== PROVIDED INFORMATION

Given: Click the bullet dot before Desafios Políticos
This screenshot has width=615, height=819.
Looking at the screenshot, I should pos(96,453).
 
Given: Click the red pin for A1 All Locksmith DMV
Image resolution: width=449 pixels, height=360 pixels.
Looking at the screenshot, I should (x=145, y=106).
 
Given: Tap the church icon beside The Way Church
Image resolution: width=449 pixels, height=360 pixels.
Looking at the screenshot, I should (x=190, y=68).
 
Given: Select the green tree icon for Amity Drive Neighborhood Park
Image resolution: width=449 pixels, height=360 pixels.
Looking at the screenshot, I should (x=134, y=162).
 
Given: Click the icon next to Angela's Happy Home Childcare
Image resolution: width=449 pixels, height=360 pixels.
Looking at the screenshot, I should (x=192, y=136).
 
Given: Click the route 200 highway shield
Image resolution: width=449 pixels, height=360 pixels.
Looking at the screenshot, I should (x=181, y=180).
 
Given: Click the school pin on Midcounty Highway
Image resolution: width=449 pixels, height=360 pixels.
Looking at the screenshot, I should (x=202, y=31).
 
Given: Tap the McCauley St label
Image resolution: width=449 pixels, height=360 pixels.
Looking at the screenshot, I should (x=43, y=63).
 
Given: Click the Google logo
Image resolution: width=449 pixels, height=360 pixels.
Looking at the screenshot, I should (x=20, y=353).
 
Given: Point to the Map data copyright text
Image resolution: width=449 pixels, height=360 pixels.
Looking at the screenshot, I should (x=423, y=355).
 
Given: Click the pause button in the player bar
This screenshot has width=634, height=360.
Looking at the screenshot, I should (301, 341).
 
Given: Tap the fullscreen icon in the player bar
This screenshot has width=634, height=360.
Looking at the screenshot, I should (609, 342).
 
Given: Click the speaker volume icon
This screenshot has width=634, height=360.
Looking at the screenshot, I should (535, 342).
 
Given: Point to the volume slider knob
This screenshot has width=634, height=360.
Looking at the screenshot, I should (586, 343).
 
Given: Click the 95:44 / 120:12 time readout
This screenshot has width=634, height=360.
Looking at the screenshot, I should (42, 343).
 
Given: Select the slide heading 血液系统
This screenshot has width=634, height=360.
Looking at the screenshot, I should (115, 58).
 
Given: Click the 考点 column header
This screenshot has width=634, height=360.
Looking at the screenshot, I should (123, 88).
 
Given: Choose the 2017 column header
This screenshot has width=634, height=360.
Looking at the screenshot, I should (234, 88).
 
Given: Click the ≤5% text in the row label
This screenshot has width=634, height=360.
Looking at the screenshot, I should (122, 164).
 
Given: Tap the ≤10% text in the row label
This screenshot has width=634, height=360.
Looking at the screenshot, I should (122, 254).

====

YOUR INSTRUCTIONS:
Copy all of the items above word for word, in their original order.

IN RESPONSE:
Given: Click the bullet dot before Desafios Políticos
This screenshot has width=615, height=819.
Looking at the screenshot, I should pos(96,453).
 
Given: Click the red pin for A1 All Locksmith DMV
Image resolution: width=449 pixels, height=360 pixels.
Looking at the screenshot, I should (x=145, y=106).
 
Given: Tap the church icon beside The Way Church
Image resolution: width=449 pixels, height=360 pixels.
Looking at the screenshot, I should (x=190, y=68).
 
Given: Select the green tree icon for Amity Drive Neighborhood Park
Image resolution: width=449 pixels, height=360 pixels.
Looking at the screenshot, I should (x=134, y=162).
 
Given: Click the icon next to Angela's Happy Home Childcare
Image resolution: width=449 pixels, height=360 pixels.
Looking at the screenshot, I should (x=192, y=136).
 
Given: Click the route 200 highway shield
Image resolution: width=449 pixels, height=360 pixels.
Looking at the screenshot, I should (x=181, y=180).
 
Given: Click the school pin on Midcounty Highway
Image resolution: width=449 pixels, height=360 pixels.
Looking at the screenshot, I should (x=202, y=31).
 
Given: Tap the McCauley St label
Image resolution: width=449 pixels, height=360 pixels.
Looking at the screenshot, I should (x=43, y=63).
 
Given: Click the Google logo
Image resolution: width=449 pixels, height=360 pixels.
Looking at the screenshot, I should (x=20, y=353).
 
Given: Point to the Map data copyright text
Image resolution: width=449 pixels, height=360 pixels.
Looking at the screenshot, I should (x=423, y=355).
 
Given: Click the pause button in the player bar
This screenshot has width=634, height=360.
Looking at the screenshot, I should (301, 341).
 
Given: Tap the fullscreen icon in the player bar
This screenshot has width=634, height=360.
Looking at the screenshot, I should (609, 342).
 
Given: Click the speaker volume icon
This screenshot has width=634, height=360.
Looking at the screenshot, I should (535, 342).
 
Given: Point to the volume slider knob
This screenshot has width=634, height=360.
Looking at the screenshot, I should (586, 343).
 
Given: Click the 95:44 / 120:12 time readout
This screenshot has width=634, height=360.
Looking at the screenshot, I should (42, 343).
 
Given: Select the slide heading 血液系统
This screenshot has width=634, height=360.
Looking at the screenshot, I should (115, 58).
 
Given: Click the 考点 column header
This screenshot has width=634, height=360.
Looking at the screenshot, I should (123, 88).
 
Given: Choose the 2017 column header
This screenshot has width=634, height=360.
Looking at the screenshot, I should (234, 88).
 
Given: Click the ≤5% text in the row label
This screenshot has width=634, height=360.
Looking at the screenshot, I should (122, 164).
 
Given: Tap the ≤10% text in the row label
This screenshot has width=634, height=360.
Looking at the screenshot, I should (122, 254).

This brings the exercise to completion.